Senate Bill 5564 has been signed by both the senate and house and is heading to Governor Inslee for signature (who is expected to sign the law). The law will make it easier for juveniles to seal their criminal records and dispose of debts that they cannot pay.
Under the new law, after disposition (i.e. sentencing) on a juvenile offense, the court will set the case for an administrative sealing hearing after the individual’s eighteenth birthday (or later) to make sure the case is sealed if all the requirements are met. If a case that could be sealed somehow falls through the cracks, the individual can also file a motion to seal the record, and get a hearing that way. At the hearing, the court shall seal the record so long as the offense is not a most serious offense, a sex offense under chapter 9A.44 RCW, or a felony drug offense, and some other conditions are met. If the offense is one of those more serious offense, it may still be sealed, but there are other applicable rules.

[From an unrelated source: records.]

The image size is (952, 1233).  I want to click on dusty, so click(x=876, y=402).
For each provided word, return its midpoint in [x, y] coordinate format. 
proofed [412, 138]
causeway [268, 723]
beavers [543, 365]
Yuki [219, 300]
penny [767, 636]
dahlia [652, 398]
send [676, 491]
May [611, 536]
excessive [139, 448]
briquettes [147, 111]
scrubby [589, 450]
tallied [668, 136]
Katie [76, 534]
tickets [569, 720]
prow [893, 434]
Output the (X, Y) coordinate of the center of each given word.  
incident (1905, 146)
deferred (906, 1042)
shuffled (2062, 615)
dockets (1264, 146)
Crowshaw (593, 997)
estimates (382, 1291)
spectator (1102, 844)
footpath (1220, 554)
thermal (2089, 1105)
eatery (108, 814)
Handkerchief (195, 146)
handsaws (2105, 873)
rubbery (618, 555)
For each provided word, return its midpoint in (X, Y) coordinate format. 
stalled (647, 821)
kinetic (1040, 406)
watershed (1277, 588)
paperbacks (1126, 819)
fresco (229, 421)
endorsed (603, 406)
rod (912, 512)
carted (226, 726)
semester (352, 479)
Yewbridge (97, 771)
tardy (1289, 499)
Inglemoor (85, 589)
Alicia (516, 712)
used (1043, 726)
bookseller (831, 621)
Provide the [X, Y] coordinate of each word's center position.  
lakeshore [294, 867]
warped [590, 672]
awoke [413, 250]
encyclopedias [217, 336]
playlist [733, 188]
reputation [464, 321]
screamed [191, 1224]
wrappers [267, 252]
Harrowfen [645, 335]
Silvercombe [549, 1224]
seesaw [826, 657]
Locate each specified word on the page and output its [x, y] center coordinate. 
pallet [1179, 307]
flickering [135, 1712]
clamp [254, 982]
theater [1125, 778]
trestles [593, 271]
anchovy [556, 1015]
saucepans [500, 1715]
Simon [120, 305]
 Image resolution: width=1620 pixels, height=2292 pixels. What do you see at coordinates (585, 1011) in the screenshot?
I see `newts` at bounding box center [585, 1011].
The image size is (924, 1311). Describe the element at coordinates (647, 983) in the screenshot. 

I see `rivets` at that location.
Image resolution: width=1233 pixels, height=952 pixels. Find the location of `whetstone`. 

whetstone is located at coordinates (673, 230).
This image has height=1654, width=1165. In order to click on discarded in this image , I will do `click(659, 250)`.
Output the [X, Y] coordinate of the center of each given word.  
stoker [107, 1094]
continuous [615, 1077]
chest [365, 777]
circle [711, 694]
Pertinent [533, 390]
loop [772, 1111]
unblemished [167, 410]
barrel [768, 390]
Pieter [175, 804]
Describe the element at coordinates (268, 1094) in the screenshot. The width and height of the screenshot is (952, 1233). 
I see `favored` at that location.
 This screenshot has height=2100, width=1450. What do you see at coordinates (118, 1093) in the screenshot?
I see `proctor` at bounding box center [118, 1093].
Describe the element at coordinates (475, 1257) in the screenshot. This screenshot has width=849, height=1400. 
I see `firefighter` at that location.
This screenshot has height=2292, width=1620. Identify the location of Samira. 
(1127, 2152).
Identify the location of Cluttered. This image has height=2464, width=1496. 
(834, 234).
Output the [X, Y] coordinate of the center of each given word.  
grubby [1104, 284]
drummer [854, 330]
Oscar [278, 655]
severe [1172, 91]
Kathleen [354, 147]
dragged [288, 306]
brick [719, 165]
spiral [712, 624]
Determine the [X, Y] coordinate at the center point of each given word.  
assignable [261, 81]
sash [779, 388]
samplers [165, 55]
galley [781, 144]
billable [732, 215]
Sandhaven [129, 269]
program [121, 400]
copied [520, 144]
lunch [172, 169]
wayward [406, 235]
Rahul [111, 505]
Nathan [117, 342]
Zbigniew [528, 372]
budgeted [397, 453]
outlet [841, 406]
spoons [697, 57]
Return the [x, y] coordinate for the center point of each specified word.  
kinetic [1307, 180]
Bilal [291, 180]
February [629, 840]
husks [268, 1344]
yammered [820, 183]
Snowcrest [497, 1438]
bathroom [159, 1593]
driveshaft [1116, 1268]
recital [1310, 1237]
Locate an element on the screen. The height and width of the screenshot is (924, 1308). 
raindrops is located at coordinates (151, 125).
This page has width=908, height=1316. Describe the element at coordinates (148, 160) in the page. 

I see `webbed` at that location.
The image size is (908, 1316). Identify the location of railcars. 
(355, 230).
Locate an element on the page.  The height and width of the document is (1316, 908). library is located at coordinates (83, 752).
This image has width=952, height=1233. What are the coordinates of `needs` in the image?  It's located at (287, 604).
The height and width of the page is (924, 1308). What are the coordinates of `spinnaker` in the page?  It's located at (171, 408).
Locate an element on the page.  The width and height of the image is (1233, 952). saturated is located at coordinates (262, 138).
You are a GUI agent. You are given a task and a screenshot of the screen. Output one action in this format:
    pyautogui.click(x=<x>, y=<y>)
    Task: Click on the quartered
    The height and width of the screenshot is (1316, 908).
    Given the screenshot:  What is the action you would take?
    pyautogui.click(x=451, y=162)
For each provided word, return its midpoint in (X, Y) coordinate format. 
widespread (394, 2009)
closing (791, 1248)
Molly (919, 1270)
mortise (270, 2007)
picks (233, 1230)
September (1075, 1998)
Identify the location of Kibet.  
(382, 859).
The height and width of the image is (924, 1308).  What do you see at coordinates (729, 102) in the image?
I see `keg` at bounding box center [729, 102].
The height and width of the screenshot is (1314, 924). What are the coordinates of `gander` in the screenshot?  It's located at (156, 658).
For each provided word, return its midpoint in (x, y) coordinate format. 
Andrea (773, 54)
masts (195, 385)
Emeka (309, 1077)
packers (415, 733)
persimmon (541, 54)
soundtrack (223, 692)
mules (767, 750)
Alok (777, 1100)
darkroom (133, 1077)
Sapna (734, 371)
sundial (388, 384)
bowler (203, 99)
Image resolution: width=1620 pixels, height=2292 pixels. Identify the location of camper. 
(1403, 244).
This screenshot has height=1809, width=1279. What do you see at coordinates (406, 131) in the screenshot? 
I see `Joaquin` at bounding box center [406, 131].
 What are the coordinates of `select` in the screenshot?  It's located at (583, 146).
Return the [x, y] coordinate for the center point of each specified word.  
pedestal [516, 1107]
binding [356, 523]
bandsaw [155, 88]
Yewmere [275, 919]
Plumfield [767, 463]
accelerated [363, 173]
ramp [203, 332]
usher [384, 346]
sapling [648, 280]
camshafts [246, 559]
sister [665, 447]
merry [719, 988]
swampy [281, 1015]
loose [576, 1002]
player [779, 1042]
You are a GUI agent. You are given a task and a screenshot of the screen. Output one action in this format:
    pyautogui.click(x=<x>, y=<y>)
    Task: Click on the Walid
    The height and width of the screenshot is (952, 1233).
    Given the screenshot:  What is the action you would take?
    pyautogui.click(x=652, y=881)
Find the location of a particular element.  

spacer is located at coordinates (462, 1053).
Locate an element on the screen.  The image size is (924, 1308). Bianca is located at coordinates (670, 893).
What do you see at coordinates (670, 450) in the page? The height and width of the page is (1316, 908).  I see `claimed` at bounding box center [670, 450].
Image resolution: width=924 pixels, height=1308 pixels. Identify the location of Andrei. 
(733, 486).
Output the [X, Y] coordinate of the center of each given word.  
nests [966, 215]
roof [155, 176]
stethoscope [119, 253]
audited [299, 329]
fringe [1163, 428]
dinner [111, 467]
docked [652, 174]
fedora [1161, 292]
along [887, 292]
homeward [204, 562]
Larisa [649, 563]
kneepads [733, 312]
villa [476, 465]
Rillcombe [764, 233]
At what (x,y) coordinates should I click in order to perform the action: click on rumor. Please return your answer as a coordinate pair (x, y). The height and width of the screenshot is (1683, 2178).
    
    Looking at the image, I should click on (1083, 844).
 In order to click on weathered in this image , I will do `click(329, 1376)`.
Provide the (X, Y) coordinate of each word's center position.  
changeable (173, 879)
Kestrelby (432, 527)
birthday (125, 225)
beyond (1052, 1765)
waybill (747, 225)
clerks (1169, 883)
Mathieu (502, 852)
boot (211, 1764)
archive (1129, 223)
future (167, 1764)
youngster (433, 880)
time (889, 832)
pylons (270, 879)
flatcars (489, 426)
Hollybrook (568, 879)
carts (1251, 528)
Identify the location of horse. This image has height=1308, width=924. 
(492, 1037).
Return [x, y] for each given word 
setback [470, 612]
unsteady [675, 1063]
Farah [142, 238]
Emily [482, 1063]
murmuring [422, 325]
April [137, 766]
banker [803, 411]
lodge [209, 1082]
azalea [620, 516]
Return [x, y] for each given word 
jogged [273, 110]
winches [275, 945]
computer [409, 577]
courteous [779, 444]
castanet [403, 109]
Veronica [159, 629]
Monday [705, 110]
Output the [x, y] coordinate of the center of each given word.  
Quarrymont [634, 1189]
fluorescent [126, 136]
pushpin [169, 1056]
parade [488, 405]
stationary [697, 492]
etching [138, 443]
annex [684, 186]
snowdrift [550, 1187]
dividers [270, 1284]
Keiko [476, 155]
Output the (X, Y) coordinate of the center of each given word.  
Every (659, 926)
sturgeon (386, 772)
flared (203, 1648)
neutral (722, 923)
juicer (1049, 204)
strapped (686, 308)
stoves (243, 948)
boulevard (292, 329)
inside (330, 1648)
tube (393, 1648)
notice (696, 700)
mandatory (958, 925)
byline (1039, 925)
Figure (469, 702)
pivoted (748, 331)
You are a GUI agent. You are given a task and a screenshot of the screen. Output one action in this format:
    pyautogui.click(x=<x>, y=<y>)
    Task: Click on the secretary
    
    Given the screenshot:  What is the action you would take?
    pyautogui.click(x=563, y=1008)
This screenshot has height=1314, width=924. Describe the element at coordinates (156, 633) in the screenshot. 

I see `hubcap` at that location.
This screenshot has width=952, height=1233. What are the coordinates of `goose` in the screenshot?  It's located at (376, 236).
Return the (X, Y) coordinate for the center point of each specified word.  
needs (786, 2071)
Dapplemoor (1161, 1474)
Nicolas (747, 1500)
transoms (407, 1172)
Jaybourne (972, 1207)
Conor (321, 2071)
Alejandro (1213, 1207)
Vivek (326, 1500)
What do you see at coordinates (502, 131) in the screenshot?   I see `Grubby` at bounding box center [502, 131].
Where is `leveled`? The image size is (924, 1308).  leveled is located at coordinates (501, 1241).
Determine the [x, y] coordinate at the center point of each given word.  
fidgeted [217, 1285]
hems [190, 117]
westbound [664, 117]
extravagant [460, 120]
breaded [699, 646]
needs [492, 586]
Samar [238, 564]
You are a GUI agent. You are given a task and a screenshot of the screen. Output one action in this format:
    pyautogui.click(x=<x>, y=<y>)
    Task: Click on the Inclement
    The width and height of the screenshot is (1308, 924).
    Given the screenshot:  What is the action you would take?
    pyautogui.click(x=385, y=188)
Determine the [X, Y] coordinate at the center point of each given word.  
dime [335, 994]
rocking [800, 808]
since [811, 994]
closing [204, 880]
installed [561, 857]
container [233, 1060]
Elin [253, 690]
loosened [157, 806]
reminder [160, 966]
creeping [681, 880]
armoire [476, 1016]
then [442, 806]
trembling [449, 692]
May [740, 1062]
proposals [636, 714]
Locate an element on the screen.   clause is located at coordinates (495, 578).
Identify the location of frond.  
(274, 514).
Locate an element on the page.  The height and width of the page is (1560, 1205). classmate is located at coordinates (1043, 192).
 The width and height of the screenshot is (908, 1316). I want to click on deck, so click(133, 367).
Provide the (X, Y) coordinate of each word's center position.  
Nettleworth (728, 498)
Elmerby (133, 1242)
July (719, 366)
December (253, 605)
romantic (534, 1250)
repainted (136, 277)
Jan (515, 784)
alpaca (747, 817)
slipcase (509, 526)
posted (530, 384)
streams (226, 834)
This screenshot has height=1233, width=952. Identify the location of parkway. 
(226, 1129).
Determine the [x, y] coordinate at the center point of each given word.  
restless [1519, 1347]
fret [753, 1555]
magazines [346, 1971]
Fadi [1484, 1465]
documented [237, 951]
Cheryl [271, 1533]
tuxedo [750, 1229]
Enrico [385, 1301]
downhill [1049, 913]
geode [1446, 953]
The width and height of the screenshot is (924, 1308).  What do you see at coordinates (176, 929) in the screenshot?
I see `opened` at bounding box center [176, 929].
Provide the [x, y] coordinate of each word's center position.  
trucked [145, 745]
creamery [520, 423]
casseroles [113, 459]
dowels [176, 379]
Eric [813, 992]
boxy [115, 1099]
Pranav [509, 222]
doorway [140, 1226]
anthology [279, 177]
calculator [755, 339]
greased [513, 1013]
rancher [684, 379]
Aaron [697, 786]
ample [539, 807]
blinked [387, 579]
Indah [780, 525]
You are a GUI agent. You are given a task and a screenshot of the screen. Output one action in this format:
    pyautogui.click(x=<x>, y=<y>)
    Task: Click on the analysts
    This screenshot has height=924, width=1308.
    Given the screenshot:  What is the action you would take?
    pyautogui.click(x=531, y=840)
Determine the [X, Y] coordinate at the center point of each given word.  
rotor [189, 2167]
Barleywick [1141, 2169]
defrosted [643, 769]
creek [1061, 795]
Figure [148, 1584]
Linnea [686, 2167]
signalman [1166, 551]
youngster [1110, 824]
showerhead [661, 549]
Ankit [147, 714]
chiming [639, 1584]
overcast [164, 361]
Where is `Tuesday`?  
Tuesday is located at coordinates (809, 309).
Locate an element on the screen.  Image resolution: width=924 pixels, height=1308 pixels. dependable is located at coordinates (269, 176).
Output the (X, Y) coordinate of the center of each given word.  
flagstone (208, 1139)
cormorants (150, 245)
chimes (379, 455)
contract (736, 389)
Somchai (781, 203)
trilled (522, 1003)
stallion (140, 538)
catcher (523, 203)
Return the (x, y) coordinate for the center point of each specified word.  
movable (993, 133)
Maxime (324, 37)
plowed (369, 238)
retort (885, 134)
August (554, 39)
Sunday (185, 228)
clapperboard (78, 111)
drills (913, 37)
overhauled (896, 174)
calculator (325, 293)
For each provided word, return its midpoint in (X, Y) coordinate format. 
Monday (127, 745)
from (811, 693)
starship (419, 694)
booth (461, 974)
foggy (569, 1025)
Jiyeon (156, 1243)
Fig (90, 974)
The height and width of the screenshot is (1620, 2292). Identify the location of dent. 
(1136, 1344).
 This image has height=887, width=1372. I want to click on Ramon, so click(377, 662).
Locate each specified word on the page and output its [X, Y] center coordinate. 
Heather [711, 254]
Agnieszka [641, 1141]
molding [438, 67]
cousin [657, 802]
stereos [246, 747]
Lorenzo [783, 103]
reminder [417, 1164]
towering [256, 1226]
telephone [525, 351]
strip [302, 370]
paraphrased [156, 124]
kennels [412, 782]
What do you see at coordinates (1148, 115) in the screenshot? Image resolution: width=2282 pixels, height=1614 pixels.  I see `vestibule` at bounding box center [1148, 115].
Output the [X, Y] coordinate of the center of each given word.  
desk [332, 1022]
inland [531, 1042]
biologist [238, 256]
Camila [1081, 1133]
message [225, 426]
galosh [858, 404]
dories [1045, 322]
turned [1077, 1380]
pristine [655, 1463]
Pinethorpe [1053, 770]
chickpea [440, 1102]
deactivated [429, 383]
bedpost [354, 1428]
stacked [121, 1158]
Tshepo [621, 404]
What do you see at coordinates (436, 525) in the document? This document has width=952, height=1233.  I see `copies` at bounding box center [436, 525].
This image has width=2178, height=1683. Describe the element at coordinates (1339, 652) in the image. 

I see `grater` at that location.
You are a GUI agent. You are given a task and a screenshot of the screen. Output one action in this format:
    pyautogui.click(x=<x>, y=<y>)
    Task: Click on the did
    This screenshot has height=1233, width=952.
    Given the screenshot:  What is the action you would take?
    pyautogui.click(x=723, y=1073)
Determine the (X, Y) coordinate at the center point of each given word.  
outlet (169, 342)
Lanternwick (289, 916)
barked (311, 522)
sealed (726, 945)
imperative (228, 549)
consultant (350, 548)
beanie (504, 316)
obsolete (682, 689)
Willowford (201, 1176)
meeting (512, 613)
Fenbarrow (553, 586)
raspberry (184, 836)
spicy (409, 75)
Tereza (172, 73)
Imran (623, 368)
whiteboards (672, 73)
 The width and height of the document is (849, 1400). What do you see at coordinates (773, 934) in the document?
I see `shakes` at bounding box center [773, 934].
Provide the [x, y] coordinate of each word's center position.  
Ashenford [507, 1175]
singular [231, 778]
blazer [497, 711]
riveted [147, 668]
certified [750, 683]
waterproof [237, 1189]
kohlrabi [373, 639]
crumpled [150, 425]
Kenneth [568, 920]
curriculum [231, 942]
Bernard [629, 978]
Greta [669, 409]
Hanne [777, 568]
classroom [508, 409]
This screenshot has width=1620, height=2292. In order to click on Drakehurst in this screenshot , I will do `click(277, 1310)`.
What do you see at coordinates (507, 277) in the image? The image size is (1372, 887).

Before sealing the record, the individual will have to pay off all of the restitution to the victim of the case, unless the victim is an insurance company. However, if the victim is ok with it, the court can covert the restitution amount to community service. The new law also allows the juvenile to reduce or eliminate the interest they previously had to pay on their case.
The new law is attempting to make it easier for juveniles convicted of crimes to assimilate back into the community and be productive members of society.